This is actually the exact reason I chose Si as my favourite! I know that the way Si will present for each person will differ and depend greatly on their type, where in their stack it is, how well developed they are, their own personal experiences, etc. But I think Si is often greatly misinterpreted as traditional, authoritarian, and close minded and so people dislike it without ever actually understanding how beautiful of a function it truly is. 

For me personally, my Si has curated the most calming, most beautiful, most perfect inner world possible. It's an amalgamation of all the best parts of all the things my Ne has collected my entire life, constantly changing and updating and refreshing itself as I change and grow as a person, and it's the perfect place for me to retreat to and let my Ti-Ne do their thing. It saves the rare bits of songs that are the right colour and texture, and replays them over and over so I can swim through them because it's so rare to find a sound that feels so *right*. Of course it saves my memories and facts and previous experiences and I have a seemingly infinite wealth of information that I can recall if I ever want or need to, but Si is such an abstract and personal function that to call it traditional or boring would be 1. incredibly false, and 2. doing it an incredible amount on injustice. Si is so custom tailored to its user's personal experiences that it will never be the same thing for any two people.

As I've gotten older and learned more about myself and how I work, as much as I love my entire function stack and would never want to be any other type, I definitely think I'd pick Si as the most elegant of the bunch. I just really love a good curation. 

(I know you understand all this, I was just so jazzed seeing someone else appreciating Si for what it is instead of hating it for its false stereotype that I had to chime in.)


----------



## Mammon (Jul 12, 2012)

zanah0dia said:


> This is actually the exact reason I chose Si as my favourite! I know that the way Si will present for each person will differ and depend greatly on their type, where in their stack it is, how well developed they are, their own personal experiences, etc. But I think Si is often greatly misinterpreted as traditional, authoritarian, and close minded and so people dislike it without ever actually understanding how beautiful of a function it truly is.
> 
> For me personally, my Si has curated the most calming, most beautiful, most perfect inner world possible. It's an amalgamation of all the best parts of all the things my Ne has collected my entire life, constantly changing and updating and refreshing itself as I change and grow as a person, and it's the perfect place for me to retreat to and let my Ti-Ne do their thing. It saves the rare bits of songs that are the right colour and texture, and replays them over and over so I can swim through them because it's so rare to find a sound that feels so *right*. Of course it saves my memories and facts and previous experiences and I have a seemingly infinite wealth of information that I can recall if I ever want or need to, but Si is such an abstract and personal function that to call it traditional or boring would be 1. incredibly false, and 2. doing it an incredible amount on injustice. Si is so custom tailored to its user's personal experiences that it will never be the same thing for any two people.
> 
> ...


That was a nice read  Thank you haha. 

If I really think about it... traditional. What is that? I have no idea. Nor do I care for it. The ones using stereotypes on ANY type as arguments are often teens and young adults who just want to feel unique and special. It's starbucks shit culture. It's just spam, really. Ignore. Which does make it annoying trying to look for new valuable yummy data tho. Which is a shame.

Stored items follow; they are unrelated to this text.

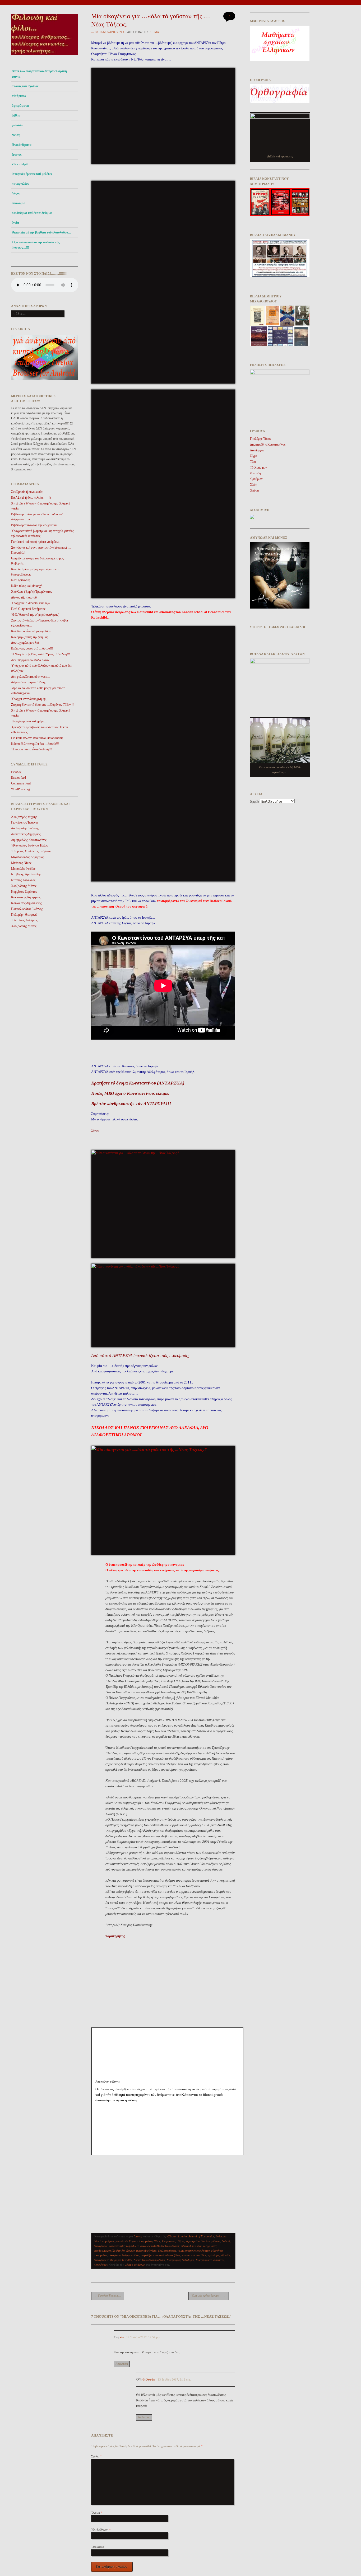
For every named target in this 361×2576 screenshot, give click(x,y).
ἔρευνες (16, 154)
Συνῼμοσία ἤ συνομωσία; (27, 492)
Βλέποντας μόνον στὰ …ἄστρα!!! (32, 648)
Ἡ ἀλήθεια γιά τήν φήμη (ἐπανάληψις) (35, 614)
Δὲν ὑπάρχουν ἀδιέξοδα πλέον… (31, 660)
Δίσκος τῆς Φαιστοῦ (24, 597)
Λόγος (16, 193)
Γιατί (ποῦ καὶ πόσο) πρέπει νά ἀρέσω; (35, 542)
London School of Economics (196, 2236)
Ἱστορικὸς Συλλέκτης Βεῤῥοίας (31, 851)
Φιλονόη (255, 473)
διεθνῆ (16, 135)
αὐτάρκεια (19, 96)
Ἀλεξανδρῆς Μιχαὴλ (24, 817)
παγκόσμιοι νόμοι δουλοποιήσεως (161, 2255)
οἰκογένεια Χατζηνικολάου (124, 2255)
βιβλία (16, 115)
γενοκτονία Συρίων (126, 2241)
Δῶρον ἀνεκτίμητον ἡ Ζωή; (28, 682)
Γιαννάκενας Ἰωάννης (24, 822)
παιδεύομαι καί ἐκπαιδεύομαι (32, 213)
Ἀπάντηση (121, 2363)
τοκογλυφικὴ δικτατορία (180, 2259)
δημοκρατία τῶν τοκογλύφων (203, 2241)
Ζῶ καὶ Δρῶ (20, 164)
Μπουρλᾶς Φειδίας (23, 869)
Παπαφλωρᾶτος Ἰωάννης (27, 909)
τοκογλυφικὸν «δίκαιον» (210, 2259)
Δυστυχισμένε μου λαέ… (27, 642)
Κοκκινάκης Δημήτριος (25, 897)
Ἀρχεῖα (254, 801)
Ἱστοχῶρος (97, 2546)
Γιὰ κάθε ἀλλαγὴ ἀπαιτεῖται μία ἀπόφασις (37, 738)
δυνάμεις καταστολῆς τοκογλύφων (159, 2245)
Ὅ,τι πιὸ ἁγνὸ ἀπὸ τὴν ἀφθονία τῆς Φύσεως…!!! (36, 244)
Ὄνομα (96, 2512)
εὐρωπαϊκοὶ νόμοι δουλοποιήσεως (156, 2250)
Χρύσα (254, 490)
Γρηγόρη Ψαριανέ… (107, 2295)
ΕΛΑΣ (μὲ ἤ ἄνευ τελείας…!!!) (31, 497)
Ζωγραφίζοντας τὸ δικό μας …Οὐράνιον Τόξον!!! (42, 705)
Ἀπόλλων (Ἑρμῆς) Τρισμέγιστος (31, 591)
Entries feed (18, 777)
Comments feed (21, 783)
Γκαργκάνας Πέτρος (173, 2241)
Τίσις (253, 462)
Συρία (137, 2259)
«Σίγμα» (171, 2236)
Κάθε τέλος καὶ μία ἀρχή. (27, 586)
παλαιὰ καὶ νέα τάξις (194, 2255)
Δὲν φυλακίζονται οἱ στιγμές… (30, 677)
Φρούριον (256, 479)
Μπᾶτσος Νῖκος (21, 863)
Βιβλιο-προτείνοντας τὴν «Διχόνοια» (34, 525)
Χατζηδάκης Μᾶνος (23, 886)
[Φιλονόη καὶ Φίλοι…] (44, 56)
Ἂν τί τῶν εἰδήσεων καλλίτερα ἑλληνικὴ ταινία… (39, 73)
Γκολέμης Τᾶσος (260, 439)
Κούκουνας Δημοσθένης (26, 903)
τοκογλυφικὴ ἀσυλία (153, 2259)
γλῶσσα (17, 125)
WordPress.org (20, 789)
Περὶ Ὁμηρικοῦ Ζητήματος (28, 609)
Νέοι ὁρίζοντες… (22, 580)
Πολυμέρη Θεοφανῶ (24, 915)
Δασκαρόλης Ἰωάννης (25, 828)
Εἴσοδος (16, 772)
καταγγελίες (20, 183)
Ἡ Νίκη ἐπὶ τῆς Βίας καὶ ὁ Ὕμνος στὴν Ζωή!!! (40, 654)
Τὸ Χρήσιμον (258, 467)
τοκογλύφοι (101, 2264)
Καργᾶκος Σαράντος (24, 892)
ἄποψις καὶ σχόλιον (25, 86)
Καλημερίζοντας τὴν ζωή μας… (31, 637)
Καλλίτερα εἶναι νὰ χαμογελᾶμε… (32, 631)
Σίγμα (154, 32)
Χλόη (253, 485)
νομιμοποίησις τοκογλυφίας (194, 2250)
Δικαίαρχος (257, 450)
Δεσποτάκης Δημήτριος (26, 834)
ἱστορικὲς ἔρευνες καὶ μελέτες (32, 174)
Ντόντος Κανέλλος (23, 880)
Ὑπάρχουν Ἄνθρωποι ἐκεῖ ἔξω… (32, 603)
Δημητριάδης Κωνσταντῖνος (29, 840)
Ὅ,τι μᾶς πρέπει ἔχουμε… (208, 2295)
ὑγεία (15, 223)
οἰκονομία (18, 203)
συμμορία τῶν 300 (121, 2259)
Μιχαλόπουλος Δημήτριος (27, 857)
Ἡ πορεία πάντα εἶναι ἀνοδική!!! (31, 749)
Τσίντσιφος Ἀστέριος (24, 920)
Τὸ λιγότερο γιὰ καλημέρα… (29, 721)
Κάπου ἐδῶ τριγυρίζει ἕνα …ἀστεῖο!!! (35, 744)
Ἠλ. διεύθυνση (101, 2529)
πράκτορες (214, 2255)
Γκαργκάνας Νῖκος (149, 2241)
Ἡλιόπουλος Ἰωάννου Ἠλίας (29, 845)
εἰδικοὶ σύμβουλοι (191, 2245)
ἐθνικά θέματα (21, 145)
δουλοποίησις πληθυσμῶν (124, 2245)
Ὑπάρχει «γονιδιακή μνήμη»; (29, 699)
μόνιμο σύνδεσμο (135, 2264)
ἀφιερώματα (20, 105)
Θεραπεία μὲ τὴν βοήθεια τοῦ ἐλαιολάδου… (41, 232)
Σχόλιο (96, 2456)
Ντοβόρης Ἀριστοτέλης (26, 874)
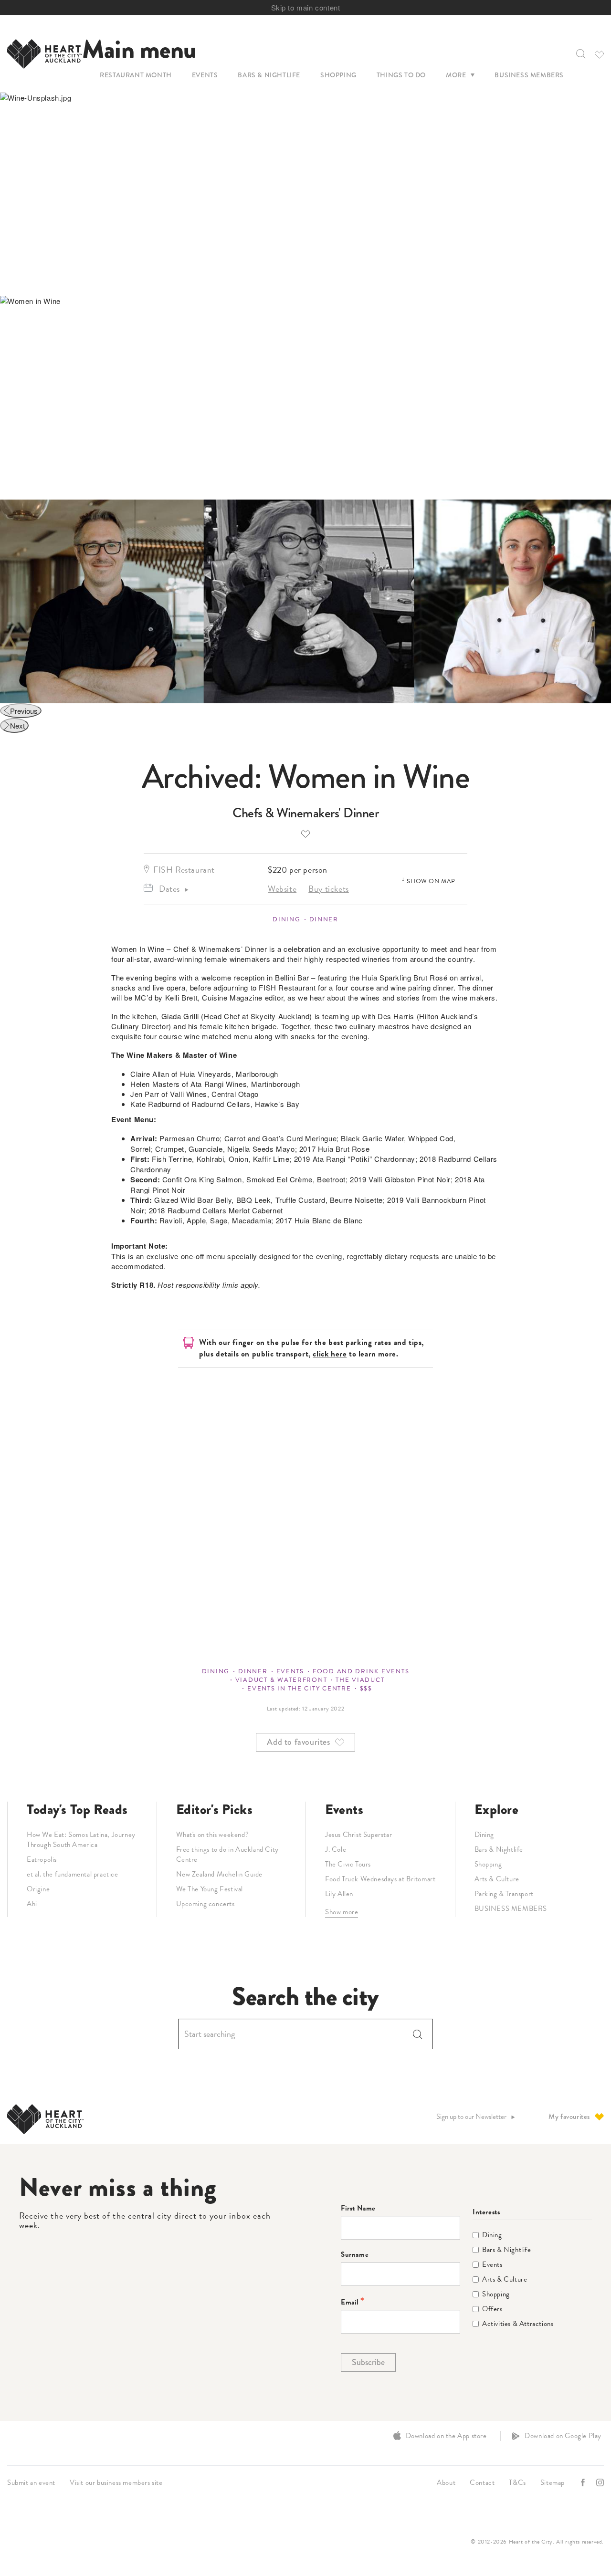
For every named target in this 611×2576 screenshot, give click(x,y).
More (456, 75)
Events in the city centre (299, 1688)
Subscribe (368, 2362)
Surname (355, 2255)
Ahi (32, 1903)
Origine (38, 1889)
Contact (482, 2482)
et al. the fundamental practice (72, 1874)
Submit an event (31, 2482)
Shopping (338, 75)
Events (205, 75)
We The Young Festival (209, 1889)
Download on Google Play (563, 2435)
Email (350, 2302)
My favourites (569, 2116)
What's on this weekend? (212, 1834)
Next (17, 725)
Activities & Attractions (517, 2324)
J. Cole (335, 1849)
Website (282, 888)
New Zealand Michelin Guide (219, 1874)
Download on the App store (446, 2435)
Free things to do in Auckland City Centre (227, 1854)
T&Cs (517, 2482)
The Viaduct (360, 1680)
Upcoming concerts (205, 1903)
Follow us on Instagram (601, 2483)
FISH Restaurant (184, 870)
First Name (358, 2208)
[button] (580, 54)
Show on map (431, 881)
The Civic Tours (348, 1864)
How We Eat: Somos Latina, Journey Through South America (81, 1839)
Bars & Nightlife (269, 75)
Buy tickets (328, 888)
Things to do (401, 75)
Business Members (529, 75)
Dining (286, 919)
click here (330, 1354)
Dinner (323, 919)
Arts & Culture (496, 1879)
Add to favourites (305, 833)
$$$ (366, 1688)
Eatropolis (42, 1859)
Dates (169, 889)
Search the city (305, 1996)
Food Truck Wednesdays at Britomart (380, 1879)
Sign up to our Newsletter (471, 2117)
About (446, 2482)
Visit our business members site (116, 2482)
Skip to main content (305, 7)
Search (417, 2034)
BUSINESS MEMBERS (511, 1908)
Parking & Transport (504, 1893)
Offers (492, 2309)
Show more (341, 1912)
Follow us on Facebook (584, 2483)
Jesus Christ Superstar (358, 1834)
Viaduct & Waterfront (281, 1680)
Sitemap (552, 2482)
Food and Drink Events (361, 1671)
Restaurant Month (136, 75)
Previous (24, 711)
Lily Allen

It's true. To take personality types that literal defeats its original purpose. Personality types are an indicator, not an end all, kill all thing lol. SIXTEEN FLIES IN ONE SWING!! Nah, not quite. Each type has countless different configurations in every other person.

But people are very short sighted overall. It's why the world is how it is.


----------



## clem (Jun 10, 2017)

I do have a huge bias towards my own functions. I tend to like my inferior functions the best.


----------



## InkMyUmbrella (May 23, 2017)

All of them are important, depending on the person's goals.


----------



## CowardlyPal (Jul 9, 2018)

Extroverted Intuition. 10/10.


----------



## Moo Rice (Apr 9, 2018)

my personal favorites are Si and Te


----------



## Guajiro (Nov 16, 2017)

I think/FEEL (whatever you wanna call it) that Cognitive Functions have neutral value. The cognitive functions are concepts that organize observable psychological attitudes in people. Each function does what it does. Each function does something other functions can't do. There is no good or bad function. The utility of each function will depend on the context. There is no value implied in a function itself.

And don't forget that each function is just a predisposition to organize cognition is a particular way. The contents, concepts and pre learned material shaping the individual cognition will produce unique perceptions and judgements in each individual. So, in our real life we don't deal with pure functions. We deal with people.
At the end of the day it will be more a question of, wich judgements and perceptions are better to you. And the judgements and perceptions do nor belong to functions, but to people instead.

I think the only reason why someone would ask such a question would be that the author of the question has Feeling as an inferior function. Understandably, Feeling in the inferior position makes it hard to judge the value of something. (there could be other reasons, but this doesn't surprise me)
Personally I think/FEEL that *a discussion about wich function is better serves no purpose besides spreading more misconceptions and feeding an illusion of superiority into the Ego's of the people that use the function that gets more votes. *

:facepalm:


----------



## adumbrate (Feb 13, 2017)

It's like asking which tool is the best one to use for all activities. No function is best used in everything. It depends on what you'd use it for. I mean hammer is a great and versatile tool, but it's better to use a fork or chopsticks to eat noodle.

Pff..I bet in the end, this would yet again end up with people voting for their own primary function.


----------



## Mammon (Jul 12, 2012)

_Jung turns in his grave._


----------